Volkswagen und QuantumScape: Keramischer Festelektrolyt, Testflotten 2026
Volkswagen arbeitet eng mit dem US-Unternehmen QuantumScape zusammen. Deren QSE-5-Zellen haben 2026 eine volumenbezogene Energiedichte von über 800 Wh/L nachgewiesen. Die ersten Testflotten innerhalb des Volkswagen-Konzerns integrieren diese Zellen bereits. Ein Serieneinsatz in Volumenmodellen ist für die Zeit um 2030 vorgesehen.
BMW und Solid Power: All-Solid-State-Tests im i7
BMW kooperiert mit dem US-Spezialisten Solid Power und testet echte All-Solid-State-Batterien in einem i7‑Erprobungsfahrzeug. In Parsdorf bei München betreibt BMW eine eigene Prototypenlinie. Die Solid-Power-Zellen mit Silizium-Anode sind auf 390 Wh/kg ausgelegt, mit Lithium-Metall-Anode auf bis zu 440 Wh/kg.

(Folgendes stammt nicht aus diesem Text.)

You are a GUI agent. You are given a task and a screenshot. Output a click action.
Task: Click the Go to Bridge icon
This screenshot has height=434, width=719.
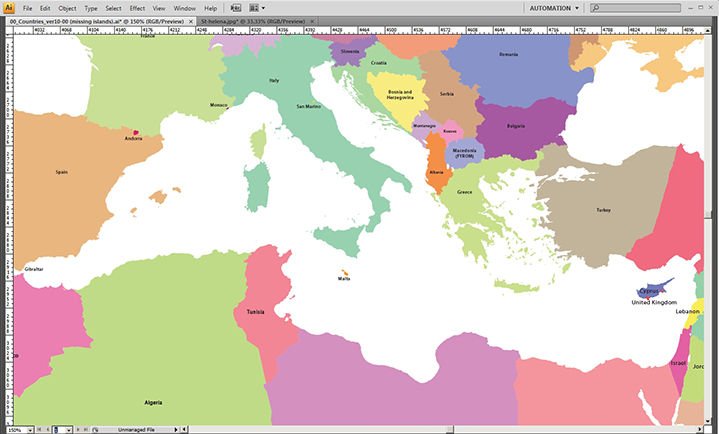click(236, 7)
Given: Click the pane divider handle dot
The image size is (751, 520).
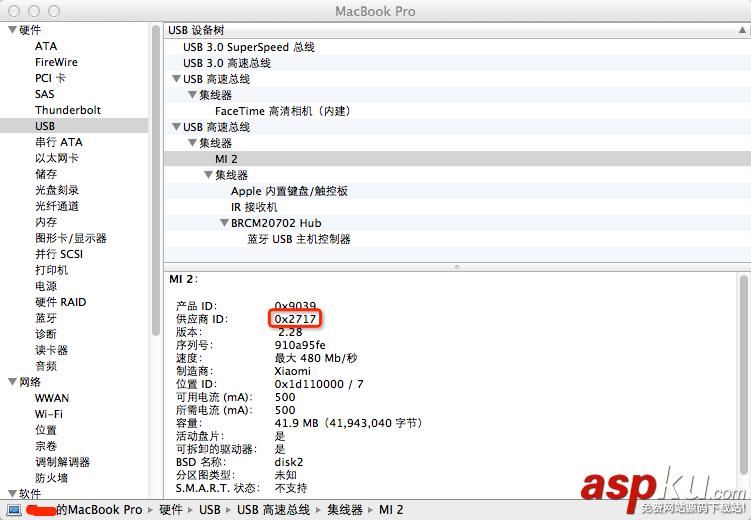Looking at the screenshot, I should 457,267.
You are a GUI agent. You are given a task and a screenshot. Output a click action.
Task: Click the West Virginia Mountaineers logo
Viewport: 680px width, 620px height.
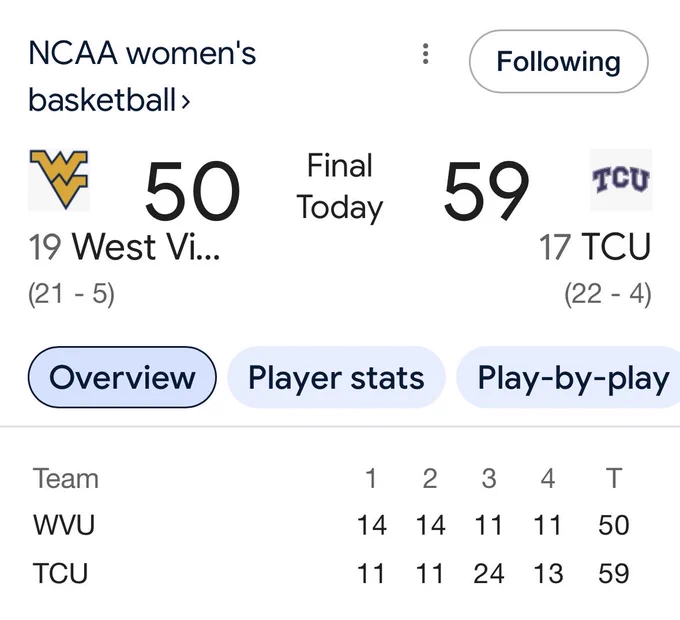coord(59,179)
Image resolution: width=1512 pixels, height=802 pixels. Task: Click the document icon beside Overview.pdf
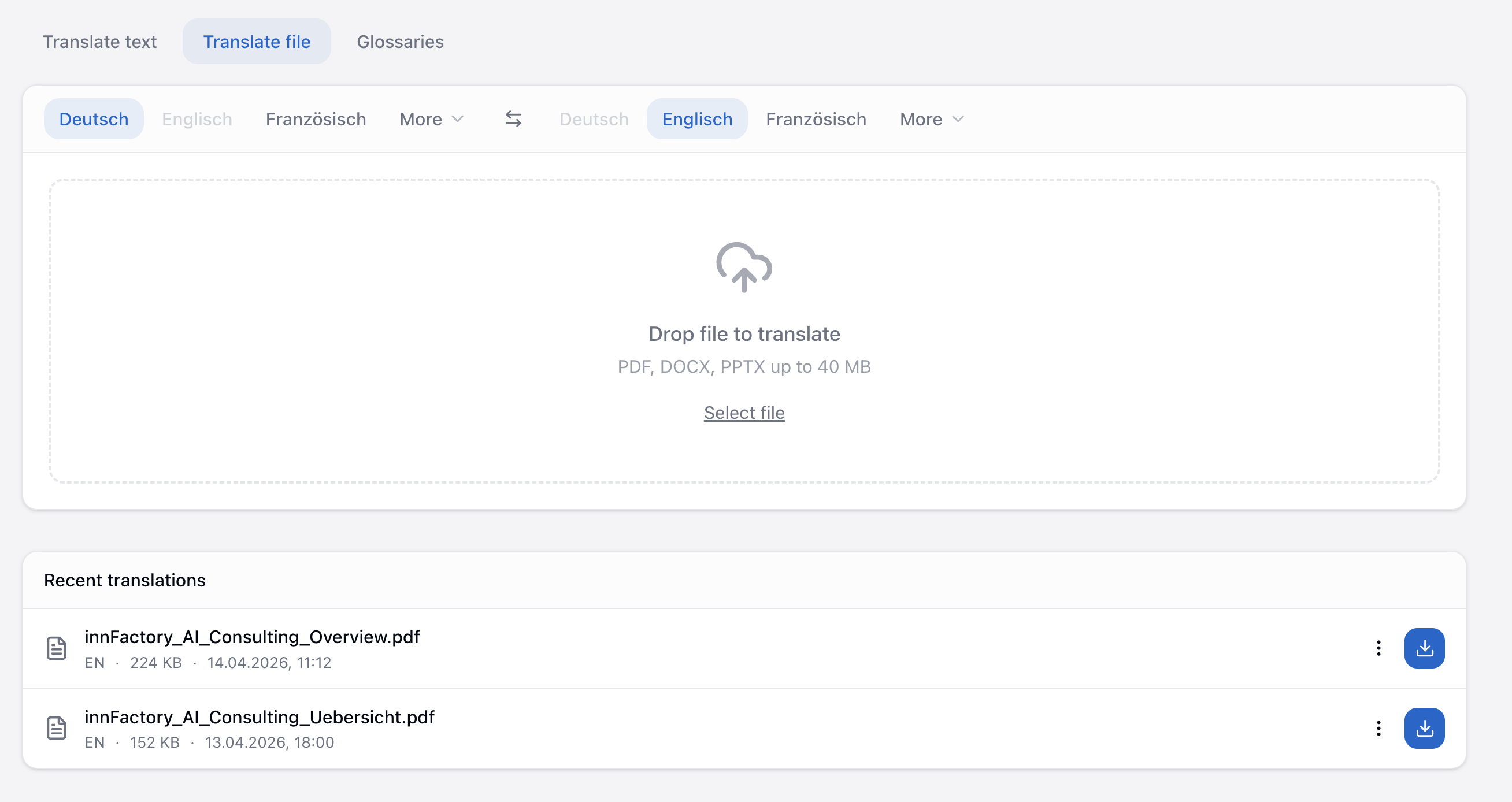point(56,648)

Stellantis, Mercedes und Factorial Energy: Semi-Solid als Vorstufe
Stellantis hat im Juli 2025 bekannt gegeben, erste Festkörperzellen in Automobilgröße erfolgreich validiert zu haben. Eine Demonstrationsflotte ist für 2026 geplant. Mercedes testet die FEST-Technologie von Factorial Energy, die ebenfalls eine angestrebte Reichweite von über 1.000 Kilometern verspricht. Technisch korrekt ist dabei die Einordnung als Semi-Solid-State-Zellen: Die FEST-Zellen von Factorial Energy enthalten noch einen geringen Restanteil an flüssigem oder gelartigem Elektrolyten und gehören damit ebenso wie WeLion (NIO) oder MGs SolidCore-Batterie in die Kategorie der Zwischenlösungen, nicht in die der echten Feststoffakkus.
Nissan: Pilotlinie seit Januar 2025 in Betrieb
Nissan hat im Januar 2025 eine Pilot-Produktionslinie für Feststoffbatterien in Betrieb genommen. Der Konzern plant, bis zum Geschäftsjahr 2028 Elektrofahrzeuge mit selbst entwickelten Feststoffbatterien auf den Markt zu bringen.

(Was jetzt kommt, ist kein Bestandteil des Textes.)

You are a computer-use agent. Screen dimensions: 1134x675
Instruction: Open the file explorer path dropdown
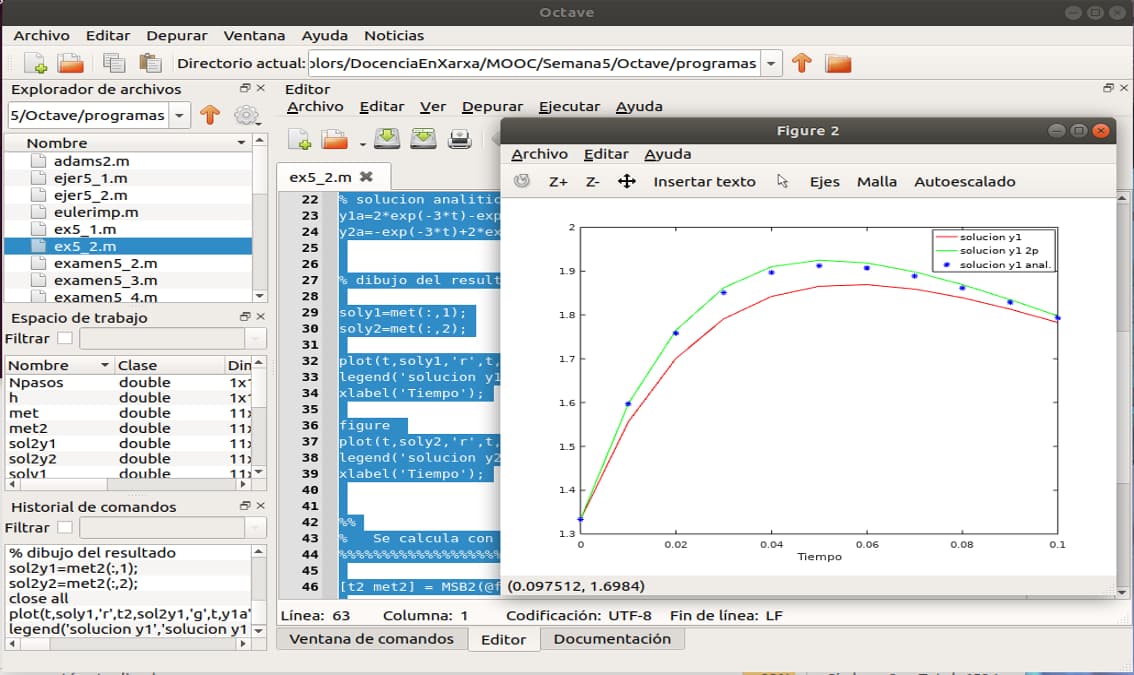coord(179,115)
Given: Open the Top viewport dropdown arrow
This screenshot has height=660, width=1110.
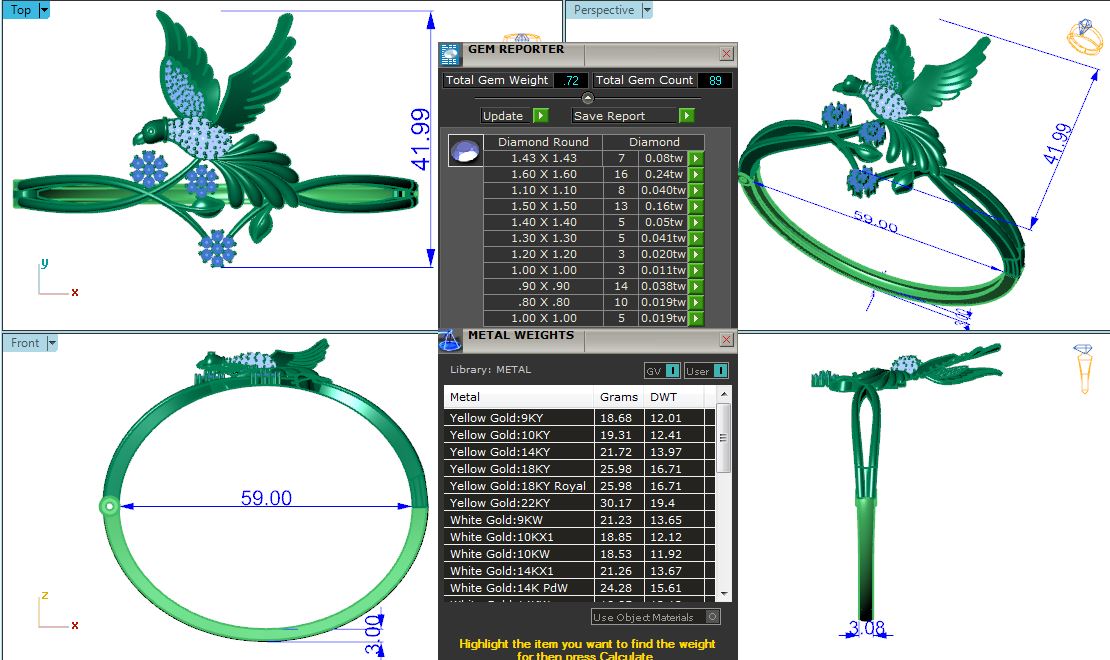Looking at the screenshot, I should click(x=44, y=10).
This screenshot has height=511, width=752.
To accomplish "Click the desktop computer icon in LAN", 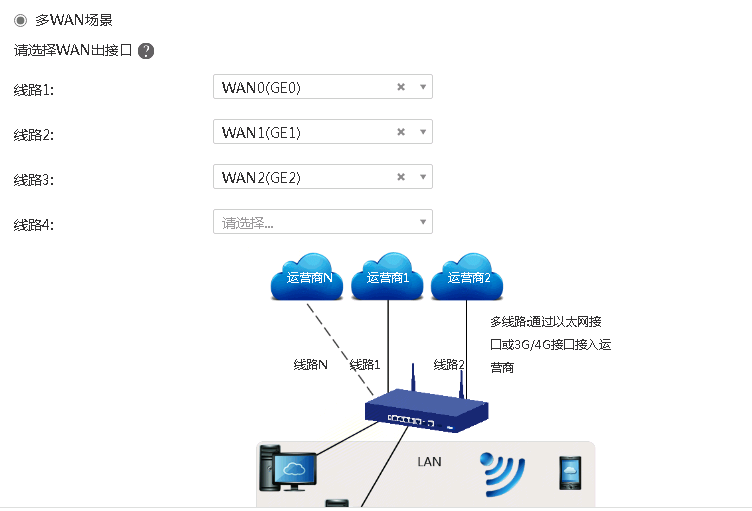I will click(288, 468).
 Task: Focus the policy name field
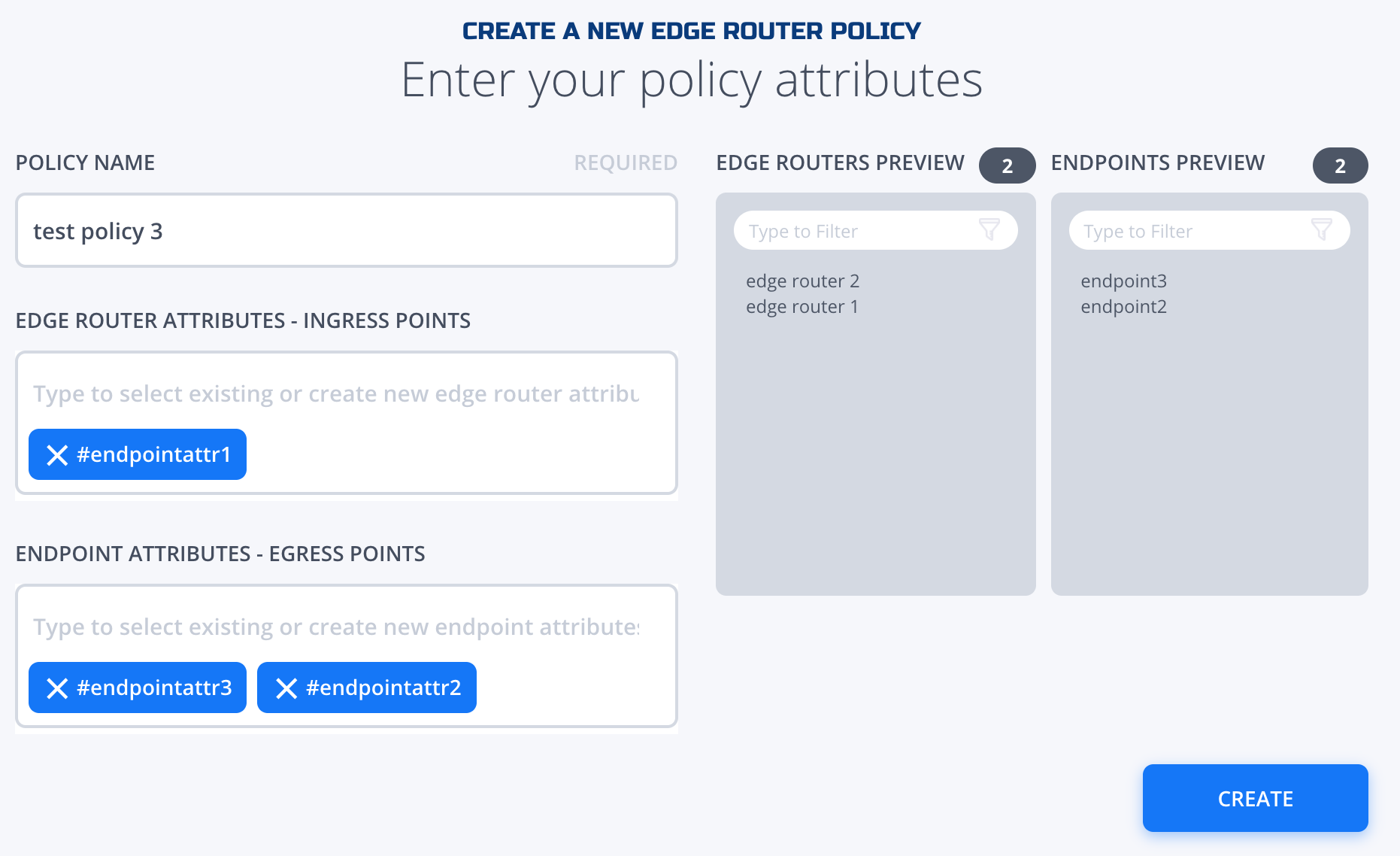click(x=347, y=231)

China: Semi-Solid als pragmatische Brücke
Chinesische Hersteller wie MG, NIO und BYD setzen aktuell verstärkt auf Semi-Solid-State-Akkus als pragmatische Zwischenlösung auf dem Weg zur echten Serienreife. MG hat für 2026 Elektrofahrzeuge mit der sogenannten SolidCore-Batterie für Europa angekündigt. Es handelt sich dabei um eine Semi-Solid-Lösung mit noch verbleibendem Flüssiganteil. NIO bietet auf Basis von WeLion-Halbfestzellen bereits ein 150-kWh-Paket an, das eine Reichweite von rund 930 Kilometern ermöglicht.
Welche Herausforderungen bleiben auf dem Weg zur Serienreife?
Trotz aller Fortschritte bleiben erhebliche technische und wirtschaftliche Hürden bestehen. Sie erklären, warum der Durchbruch beim Feststoffakku im Elektroauto schon so lange angekündigt wird und die Großserie dennoch auf sich warten lässt.
Ionenleitfähigkeit bei niedrigen Temperaturen
Viele feste Elektrolyte leiten Ionen bei niedrigen Temperaturen deutlich schlechter als flüssige. Für den Einsatz in gemäßigten Klimazonen wie Deutschland ist das ein praktisches Problem, das weitere Materialentwicklung erfordert.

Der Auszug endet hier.